(Saved data entries)
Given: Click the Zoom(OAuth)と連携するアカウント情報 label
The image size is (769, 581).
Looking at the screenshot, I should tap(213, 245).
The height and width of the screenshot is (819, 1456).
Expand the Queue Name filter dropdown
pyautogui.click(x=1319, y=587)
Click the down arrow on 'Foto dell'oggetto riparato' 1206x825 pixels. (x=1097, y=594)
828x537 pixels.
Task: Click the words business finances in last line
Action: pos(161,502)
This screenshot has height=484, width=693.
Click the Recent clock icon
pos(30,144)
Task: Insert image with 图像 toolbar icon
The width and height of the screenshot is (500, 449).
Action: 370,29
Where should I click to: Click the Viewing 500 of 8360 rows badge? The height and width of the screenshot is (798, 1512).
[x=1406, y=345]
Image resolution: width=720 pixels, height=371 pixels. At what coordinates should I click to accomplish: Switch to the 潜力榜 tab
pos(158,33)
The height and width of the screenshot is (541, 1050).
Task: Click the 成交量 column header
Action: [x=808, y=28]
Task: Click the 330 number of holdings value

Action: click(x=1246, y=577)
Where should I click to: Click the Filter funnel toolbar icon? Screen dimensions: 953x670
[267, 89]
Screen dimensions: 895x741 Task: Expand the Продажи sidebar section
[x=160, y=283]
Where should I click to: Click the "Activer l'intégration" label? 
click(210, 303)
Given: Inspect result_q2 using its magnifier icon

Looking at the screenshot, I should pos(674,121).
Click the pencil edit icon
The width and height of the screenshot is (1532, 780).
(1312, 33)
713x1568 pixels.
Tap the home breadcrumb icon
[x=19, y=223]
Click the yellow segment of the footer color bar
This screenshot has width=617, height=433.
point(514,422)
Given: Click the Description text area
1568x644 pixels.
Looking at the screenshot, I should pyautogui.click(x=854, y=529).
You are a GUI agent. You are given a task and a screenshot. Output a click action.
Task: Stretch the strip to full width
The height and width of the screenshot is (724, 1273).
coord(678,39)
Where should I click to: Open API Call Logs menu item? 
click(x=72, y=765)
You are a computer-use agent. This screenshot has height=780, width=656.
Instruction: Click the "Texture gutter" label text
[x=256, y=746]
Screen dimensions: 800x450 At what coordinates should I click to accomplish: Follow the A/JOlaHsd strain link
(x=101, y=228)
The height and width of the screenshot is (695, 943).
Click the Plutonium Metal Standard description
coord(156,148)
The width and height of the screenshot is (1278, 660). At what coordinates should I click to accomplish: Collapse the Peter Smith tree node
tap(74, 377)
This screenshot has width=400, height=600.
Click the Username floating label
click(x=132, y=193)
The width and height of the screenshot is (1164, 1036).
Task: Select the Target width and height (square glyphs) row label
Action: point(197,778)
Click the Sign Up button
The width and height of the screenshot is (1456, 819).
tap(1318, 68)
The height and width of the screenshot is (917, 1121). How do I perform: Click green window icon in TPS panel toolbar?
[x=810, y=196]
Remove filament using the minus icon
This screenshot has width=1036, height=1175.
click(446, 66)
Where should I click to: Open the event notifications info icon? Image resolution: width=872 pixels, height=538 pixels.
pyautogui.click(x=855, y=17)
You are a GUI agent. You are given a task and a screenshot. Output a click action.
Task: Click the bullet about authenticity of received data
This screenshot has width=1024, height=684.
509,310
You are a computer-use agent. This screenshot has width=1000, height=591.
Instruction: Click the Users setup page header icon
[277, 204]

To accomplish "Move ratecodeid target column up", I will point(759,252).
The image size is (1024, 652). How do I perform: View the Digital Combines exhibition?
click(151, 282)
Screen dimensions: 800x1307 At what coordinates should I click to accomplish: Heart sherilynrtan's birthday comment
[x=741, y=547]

● PROBLEM DESCRIPTION
Using the data above, repeat exactly the lines that begin at the line with "The height and width of the screenshot is (819, 1456)." and end at the line with "Task: Stretch the strip to full width", both ends included.

● COMPLETED EXERCISE
The height and width of the screenshot is (819, 1456).
Expand the Queue Name filter dropdown
pyautogui.click(x=1319, y=587)
Click the down arrow on 'Foto dell'oggetto riparato' 1206x825 pixels. (x=1097, y=594)
828x537 pixels.
Task: Click the words business finances in last line
Action: pos(161,502)
This screenshot has height=484, width=693.
Click the Recent clock icon
pos(30,144)
Task: Insert image with 图像 toolbar icon
The width and height of the screenshot is (500, 449).
Action: 370,29
Where should I click to: Click the Viewing 500 of 8360 rows badge? The height and width of the screenshot is (798, 1512).
[x=1406, y=345]
Image resolution: width=720 pixels, height=371 pixels. At what coordinates should I click to accomplish: Switch to the 潜力榜 tab
pos(158,33)
The height and width of the screenshot is (541, 1050).
Task: Click the 成交量 column header
Action: [x=808, y=28]
Task: Click the 330 number of holdings value

Action: click(x=1246, y=577)
Where should I click to: Click the Filter funnel toolbar icon? Screen dimensions: 953x670
[267, 89]
Screen dimensions: 895x741 Task: Expand the Продажи sidebar section
[x=160, y=283]
Where should I click to: Click the "Activer l'intégration" label? 
click(210, 303)
Given: Inspect result_q2 using its magnifier icon

Looking at the screenshot, I should pos(674,121).
Click the pencil edit icon
The width and height of the screenshot is (1532, 780).
(1312, 33)
713x1568 pixels.
Tap the home breadcrumb icon
[x=19, y=223]
Click the yellow segment of the footer color bar
This screenshot has width=617, height=433.
point(514,422)
Given: Click the Description text area
1568x644 pixels.
Looking at the screenshot, I should pyautogui.click(x=854, y=529).
You are a GUI agent. You are given a task and a screenshot. Output a click action.
Task: Stretch the strip to full width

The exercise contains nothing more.